Review: The Art of Frugal Hedonism by Annie Raser-Rowland

Review: The Art of Frugal Hedonism by Annie Raser-Rowland

Review by Julie Martin

On the 17th March I attended a talk at Bunjil Place library by Annie Raser-Rowland.

The talk was about her book “The Art of Frugal Hedonism”.

The talk was absolutely fantastic and very inspiring, so I purchased the book and have set about to change a few things in my life to become a bit more of a frugal hedonist myself.

After talking to Anna Berkelmans about the book she has asked me if id like to write a kind of review on this book for the Body yoga newsletter.

So here goes,  Im going to select just a tiny few of my favourite parts, to try to give you a taste of what the book is all about.

Firstly Id like to give the dictionary meanings for the two words that make the contents of the entire book.

 

Frugal: Being careful or economical.

Hedonism: The pursuit of or devotion to pleasure, especially to the pleasure of the senses.

 

The book encourages us to look at the habits we have formed via living in a time that encourages consumption at every moment.

The book is set out with 51 chapters that contain brilliant ways on how you can put together your own toolbox of how to become a frugal hedonist.

If you’ve read this far I can presume you have some level of interest in the title of this book and I would highly recommend you purchase the book so you can dive in and absorb each and every word that Annie has written.

Here goes. Just a few of my favourite parts. (I’ve got heaps more favourites, but i can’t type out the whole book)

 

Copied from the forward:  In the 1950’s they had fridges but no air travel, telephones but no iPhones, pets but no pet jewellery, barbecues but no $7000 outdoor kitchens, and fast food meant fish and chips.

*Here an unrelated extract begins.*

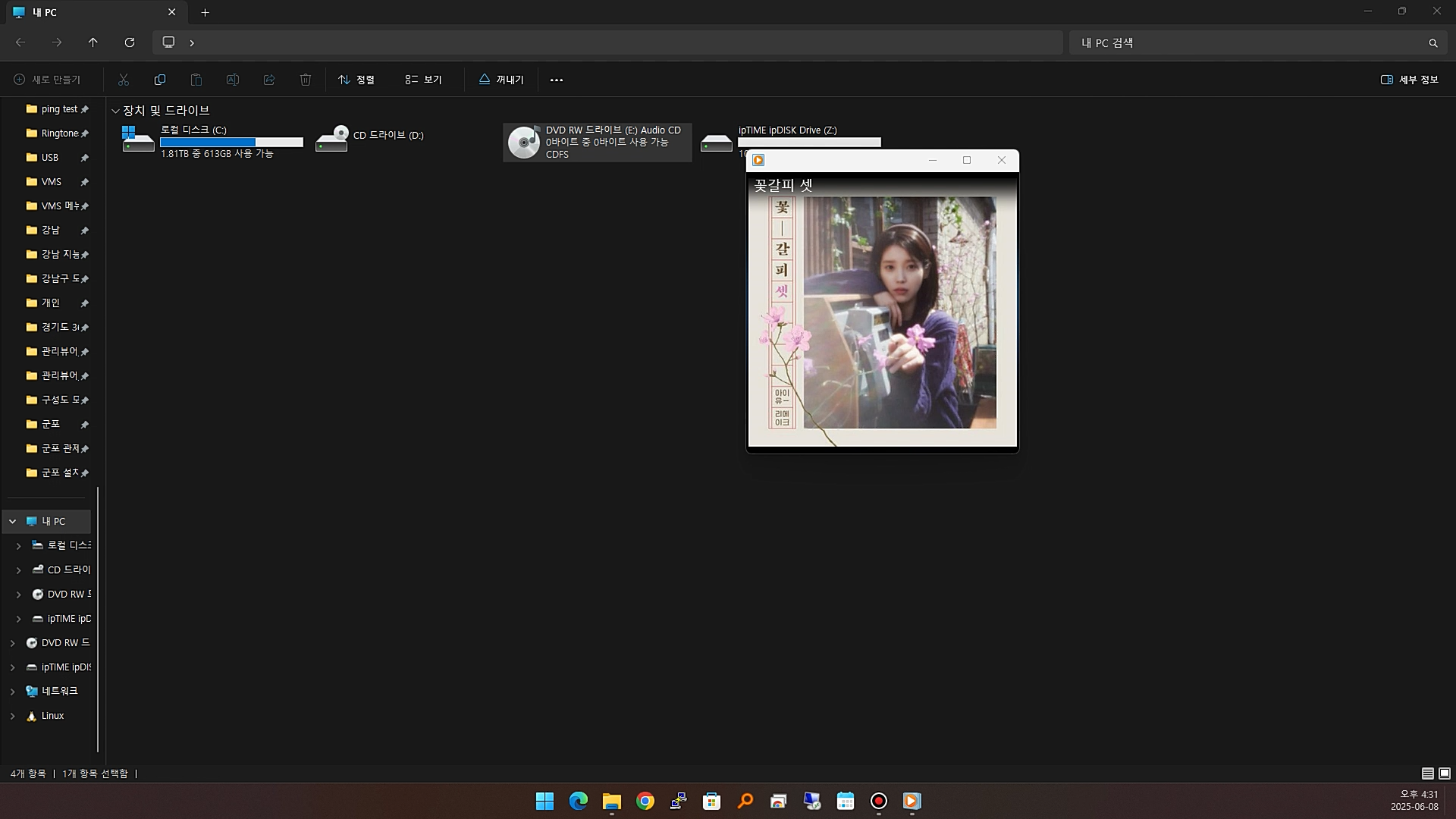Collapse the 장치 및 드라이브 group

(x=115, y=111)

Can you just re read that a couple of times and really absorb just how much things have changed since the 50’s ?.

 

There is a tip in the chapter titled  “Relish”  to stroke your dog’s ear between thumb and forefinger and marvel at its silkiness…

Also in this chapter Annie writes how she remembers being a kid and running around the bulk foods store with her friend, plunging her arms into the giant bins of dry beans and rating the different varieties for how much fun they were for arm-plunging.

Can you stop now and think of a sensory pleasure that you could relish in?

 

In another chapter of the book Annie writes about getting things that are well made to avoid the constant consumption involved in replacing poorly made items. You can then recognize and respect their value.

 

The chapter titled “Hate Waste” has a mind blowing statistic that in the US, around 150 million tonnes of unrecycled municipal waste is collected every year. 150 million tonnes is the equivalent of 882,000 full size blue whales, which lined up end to end would reach around 26,000 km, two thirds of the way around the earth.

Here in Australia it is said that we throw out around a whopping 20% of all the food brought home.

In this chapter Annie  gives some great tips on how we can reduce this excessive waste.

 

The chapter titled “Don’t be a sucker” it highlights the excessive amounts of money that are spent on advertising. Annie gives us tips of how to ignore advertising and inturn avoid over consumption.

 

I love the chapter  “Don’t be a snooty bum bum” There is a particular part in this chapter that Annie has written about a French study where all 54 wine experts failed to notice that they were tasting two identical white wines – except that one had been dyed with a tasteless dye. They had described the white using terms like honey, lychee and straw, and the dyed red with words like coal, raspberry and clove.

The chapter highlights for us to forget about brands and expensive price tags.

Annie writes “The frugal Hedonist is a master of the art of enjoying, and you can enjoy anything you damn well enjoy enjoying”

 

Another great chapter is titled “Acclimatise to the seasons”

Annie writes: Weather should be one of the great flavour enhancers of life. If we heat and cool our buildings and cars to the same temperature year round, we deny ourselves this flavour – of snuggling into wooly jumpers and going a bit foetal on the couch with duvets and hot chocolate for entire evenings; of throwing the doors and windows open on the first proper spring day to let the smell of warming earth and jasmine rush in; of briny sweat licked from your upper lip as you demolish a slab of watermelon on a summer’s afternoon.

 

Last but not least is a chapter titled  “ Give something” Annie writes “Giving asserts that you have enough to spare, which keeps you from conning yourself into a mindset of not having enough. And it helps other people. Genius.

 

So there it is. I have given you just a few of my favourite sentences from only 8 of the 51 chapters in this book.

Again if you’ve stuck with me and read up to this point I would just like to again encourage you to do yourself a favour and purchase this book as there is just so much fantastic wisdom to absorb from Annie. You can then do as I have done and grab your highlighter and highlight all the tips that interest you and collate your very own toolbox of ways to become a little bit of a frugal hedonist too.